◆ ACTION ITEM ◆
Print the lines of the entries below from the one with "The image size is (531, 290)." through the final line, exactly as they appear. The pictures are not part of the copy.

____ DATASET

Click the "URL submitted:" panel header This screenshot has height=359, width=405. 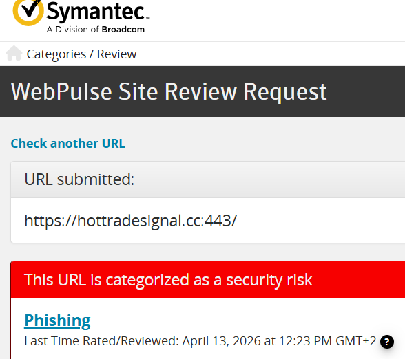pyautogui.click(x=208, y=180)
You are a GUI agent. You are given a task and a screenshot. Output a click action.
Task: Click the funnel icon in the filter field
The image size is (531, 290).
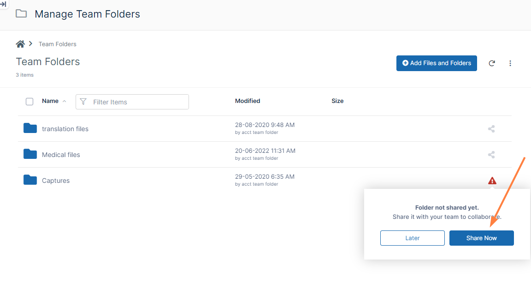pos(83,102)
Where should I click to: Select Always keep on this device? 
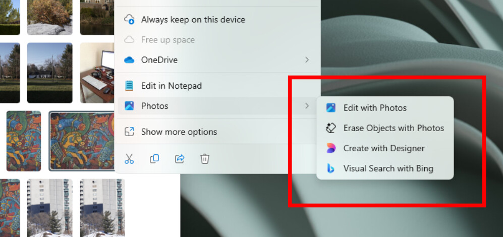[x=217, y=20]
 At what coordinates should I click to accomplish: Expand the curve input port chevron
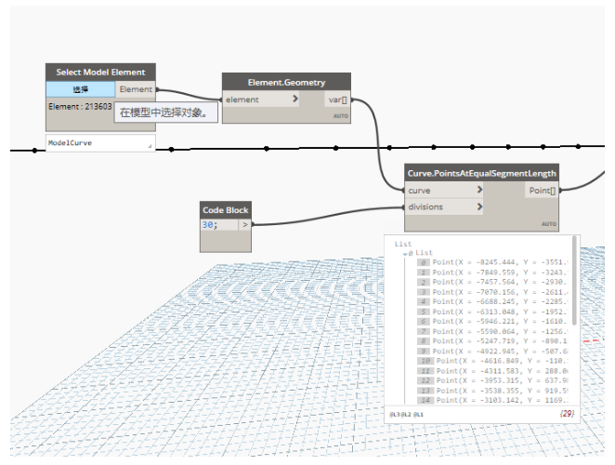(x=479, y=191)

________

◆ SOLUTION TO THE EXERCISE ◆
The image size is (531, 290).
pos(83,102)
Where should I click to: Select Always keep on this device? 
[x=217, y=20]
 At what coordinates should I click to accomplish: Expand the curve input port chevron
(x=479, y=191)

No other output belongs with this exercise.